A graph of a function, y = sin (x), can be shifted left/right, shifted up/down, squeezed, stretched, or reflected. Think of y = sin (x) as your master (or base) function. Then y = A sin (Bx + C) + CDis your transformed function. Here's what the transformations do:
A, which can be positive or negative, squeezes or stretches the function vertically. It changes the sine function's amplitude - the distance from the mid line to the top (or the bottom). When A is negative, the sine function is reflected and instead of going midline - top - midline - bottom - midline, it goes to the bottom first.
B squeezes or stretches the function horizontally. It changes the period - how long it takes for the sine function to go from midline to top to midline to bottom and back to midline again. Frequency or cycle are often used as well, especially as units of the sine curve against time.
The new period of the function will be 2π divided by the coefficient out front. The new frequency will be the coefficient in front of the x. This is because frequency and period are reciprocals.
In the case of both A and B, when A and B are more than 1, the graph stretches and when it's less than 1, it squeezes.
C is a horizontal shift. When C is negative the graph goes to the right and when C is positive the graph goes to the left.
D is a vertical shift. When D is negative we move the graph down and when D is positive we move the graph up.
Now it's possible to put all these changes together at once. When that happens, simply attack them one at a time. Use y = sin (x) with an amplitude of 1, midline of x = 0, period of 2π as your template. You can either look at the functions or look at the squeezes/stretches to do this problem. I'll explain it given the four choices below the functions.
Choice 1: amplitude 1, frequency 4, midline at 2.
Our base function is y = sin (x). We now apply the shifts to create something in the form y = A sin (Bx + C) + D. We want an amplitude of 1, so we make A = 1. We want a frequency of 4, so B is 4. The midline represents where the new place of the vertical shift will be, so D = 2.
y = 1 sin (4x + C) + 2
r(x) is sin (4x + 8) + 2 which matches our template.

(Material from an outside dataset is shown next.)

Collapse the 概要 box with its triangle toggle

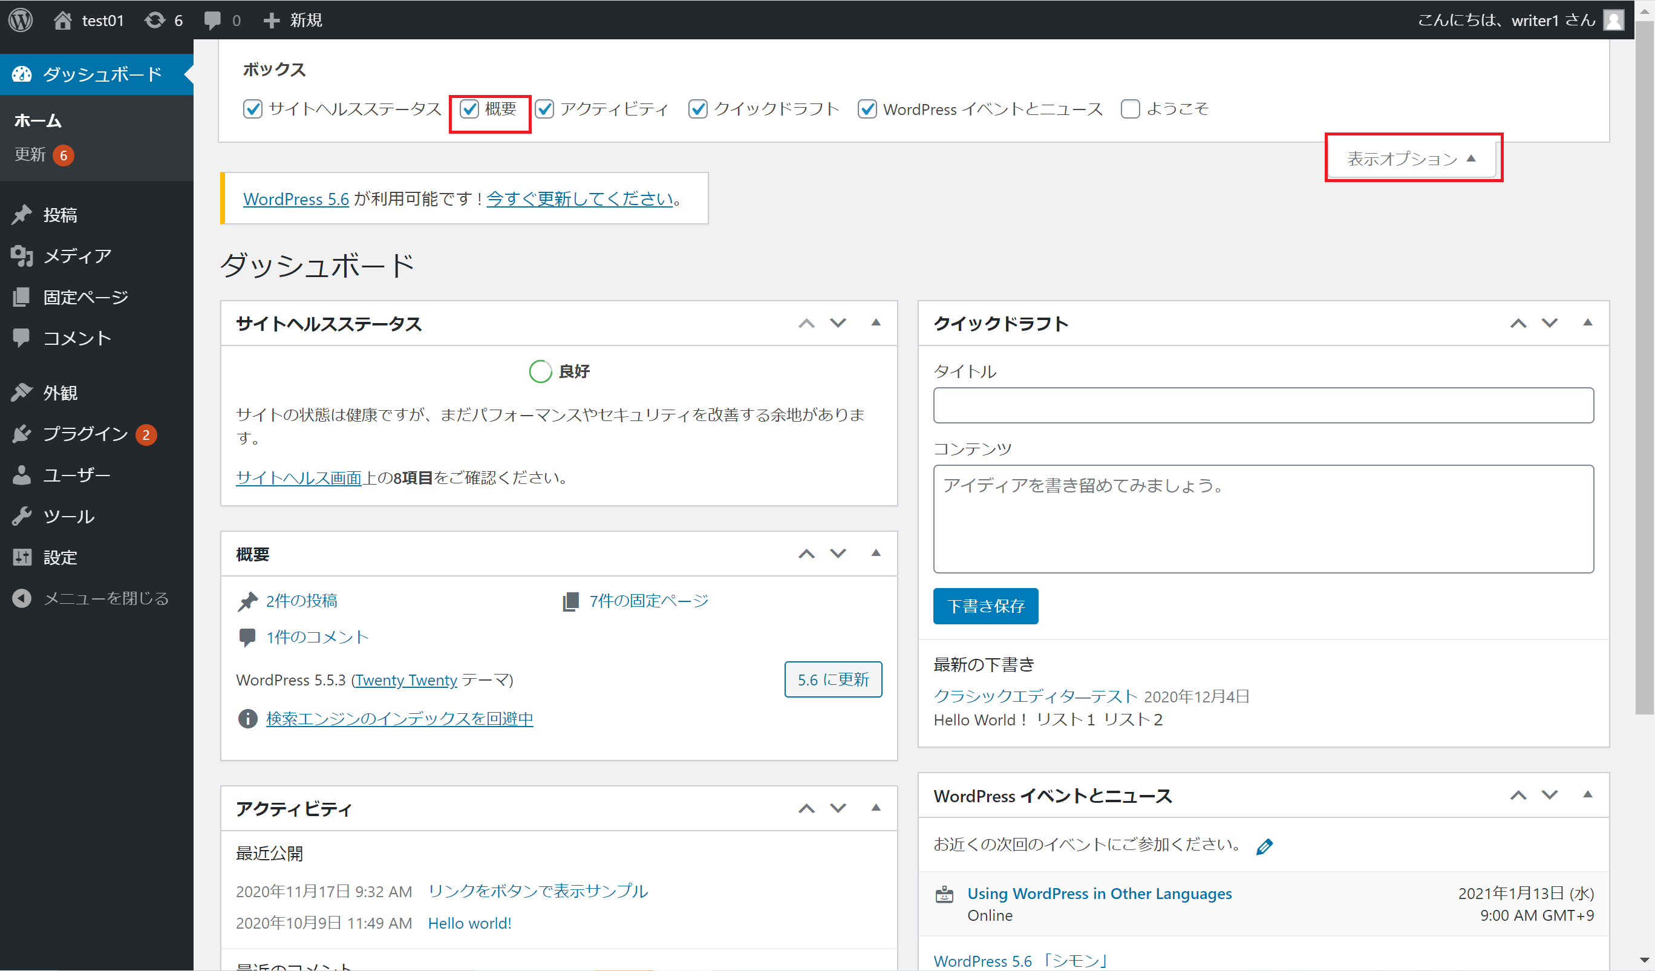pos(875,553)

Choice 2: amplitude of 4, frequency of 2, midline of 8. Again we use y = A sin (Bx + C) + D as the template. A is for amplitude, B for frequency, D for midline. We put them into the template and get y = 4 sin (2x + C) + 8. q(x) has this and also shifts the graph π units. Thus q(x) is our match.
Choice 3: amplitude of 2, frequency of 8, midline of 1. Again we use y = A sin (Bx + C) + D as the template. We substitute values of A for amplitude, B for frequency, D for midline. That gives y = 2 sin (8x + C) + 1. g(x) has those pieces and a horizontal shift too.
Choice 4: Amplitude of 8, frequency of π, midline of 4. Again we use y = A sin (Bx + C) + D and substitute for A, B, and D as before. That gives us y = 8 sin (πx + C) + 4 and p(x) has those pieces.
Thus, Choice 1 is r(x), Choice 2 is q(x), Choice 3 is g(x), Choice 4 is p(x).